Set exercise 1 → In the job posting, within which team at JPMorgan Chase does the Senior Manager of Site Reliability Engineering work?
Set exercise 2 → Continue the job posting from where it stops.

Text →
Senior Manager of Site Reliability Engineering - Securitized Products, Production Management - NA
Guide and shape the future of technology at a globally recognized firm, driven by pride in ownership.
As a Senior Manager of Site Reliability Engineering at JPMorgan Chase within the Corporate Investment Bank, Markets team, you are the non-functional requirement owner and champion for the applications in your remit. You are a key influencer in your team’s strategic planning, driving continual improvement in customer experience, resiliency, security, scalability, monitoring, instrumentation, and automation of the software in your area. You act in a blameless, data-driven manner and navigate difficult situations with composure and tact.
Job responsibilities
- Manage day-to-day execution of SRE functions (workload prioritization, shift coverage, triage quality, escalations, runbooks, and handoffs) to ensure consistent and timely outcomes during market hour
- Drives reuse-first adoption of enterprise-authorized AI capabilities within the work environment to improve reliability operations and customer experience outcomes, with human-in-the-loop validation and appropriate handling of sensitive data.

Data section →
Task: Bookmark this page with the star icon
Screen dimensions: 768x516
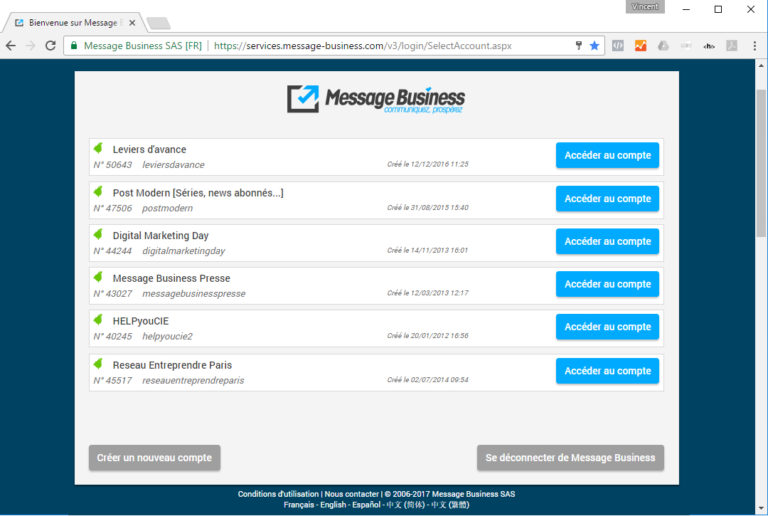Action: click(x=594, y=46)
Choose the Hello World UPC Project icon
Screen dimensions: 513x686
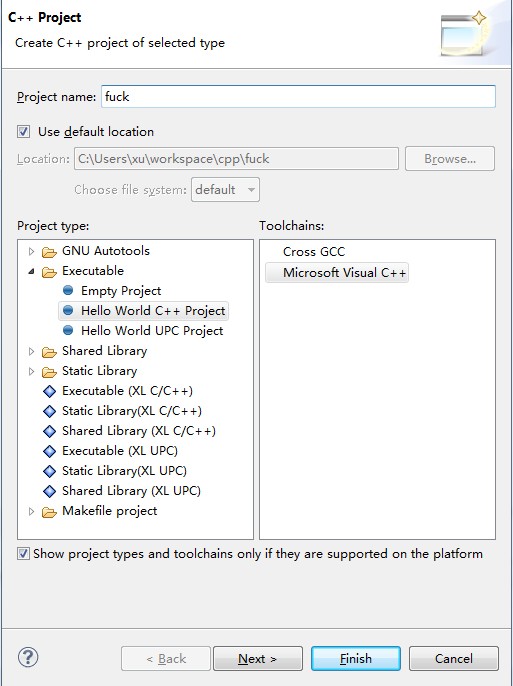68,330
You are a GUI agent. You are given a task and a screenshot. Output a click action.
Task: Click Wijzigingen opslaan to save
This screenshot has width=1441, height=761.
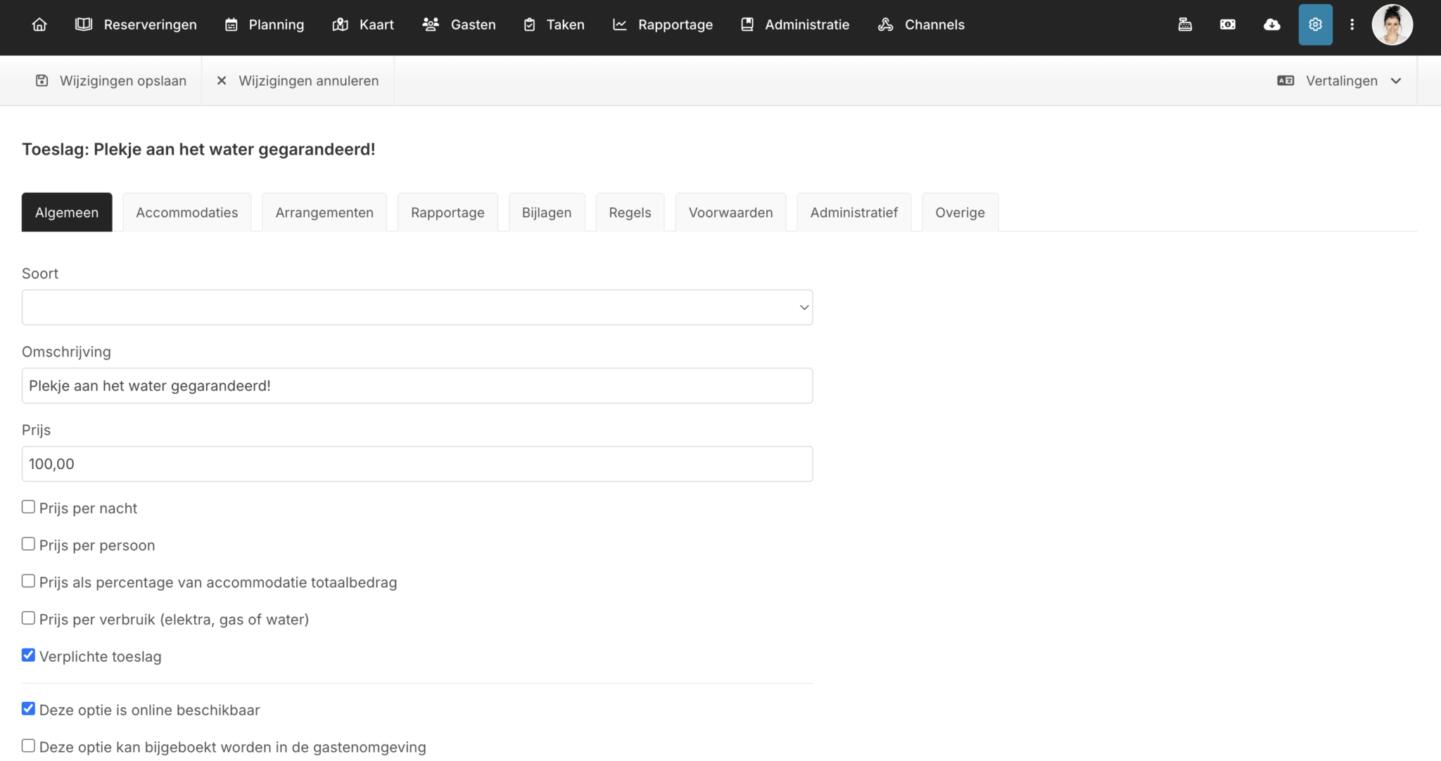click(111, 81)
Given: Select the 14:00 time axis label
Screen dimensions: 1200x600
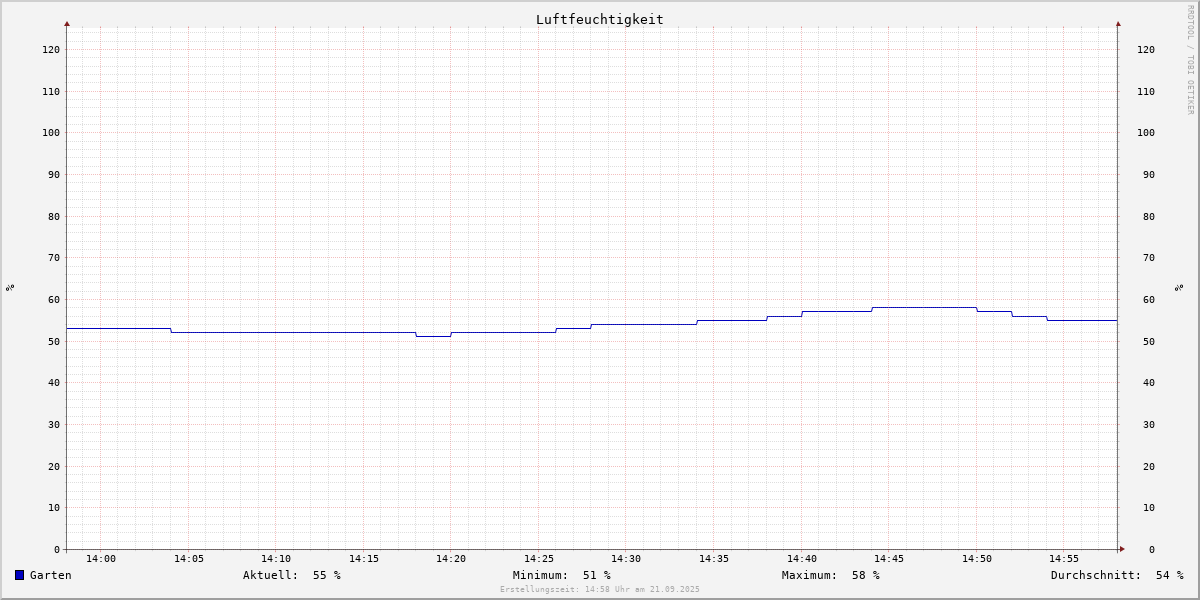Looking at the screenshot, I should [x=101, y=559].
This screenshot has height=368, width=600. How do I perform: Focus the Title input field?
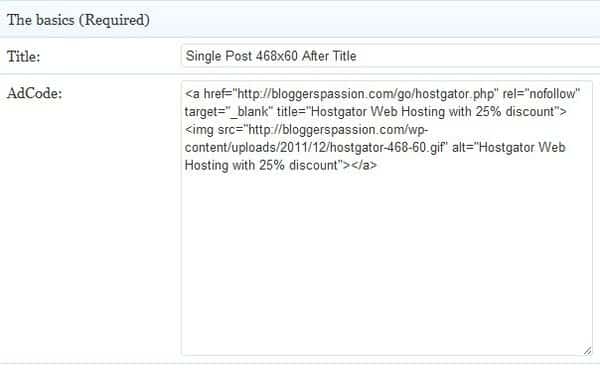391,56
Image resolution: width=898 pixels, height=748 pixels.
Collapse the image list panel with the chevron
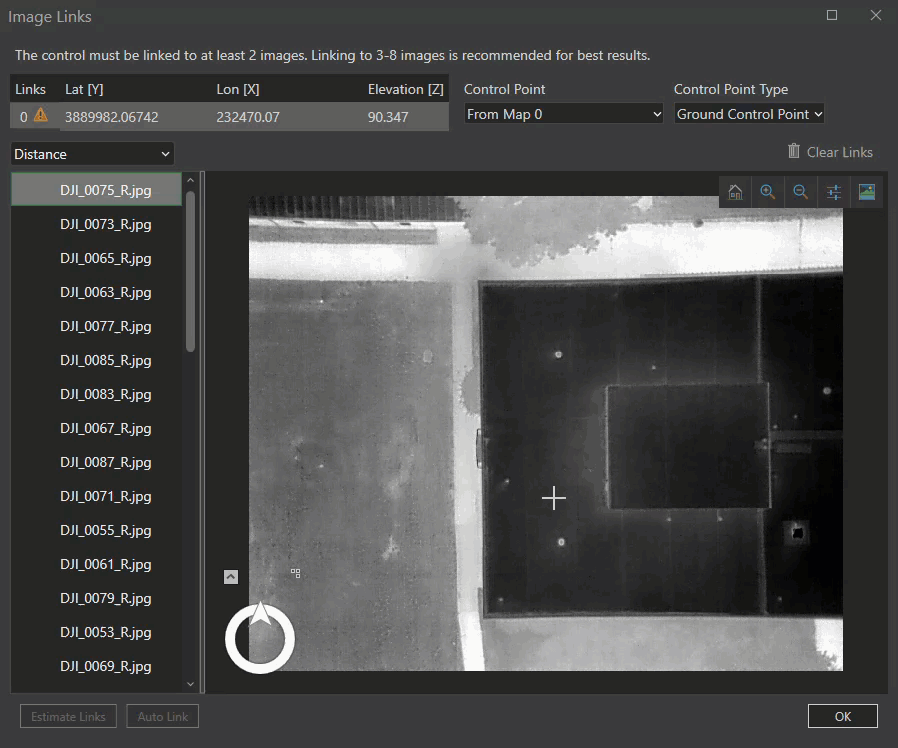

Exercise answer 1 → The Corporate Investment Bank, Markets team.

Exercise answer 2 →
- Provide North America leadership for production management teams supporting trading desks across multiple Markets lines of business; ensure reliable day-to-day operations and sustained stability improvements
- Lead and coordinate L1/L2 investigations and incident response; ensure clear ownership, high-quality communications, and follow-through to root cause and prevention
- Act as a key technology partner to the trading desks: monitor operational signals, drive rapid engagement, translate business impact into technical action, and communicate clearly under pressure
- Drive adoption of SRE practices across delivery teams, ensuring best practices are implemented and demonstrated empirically via stability and reliability metrics (e.g., SLOs, error budgets, incident trends)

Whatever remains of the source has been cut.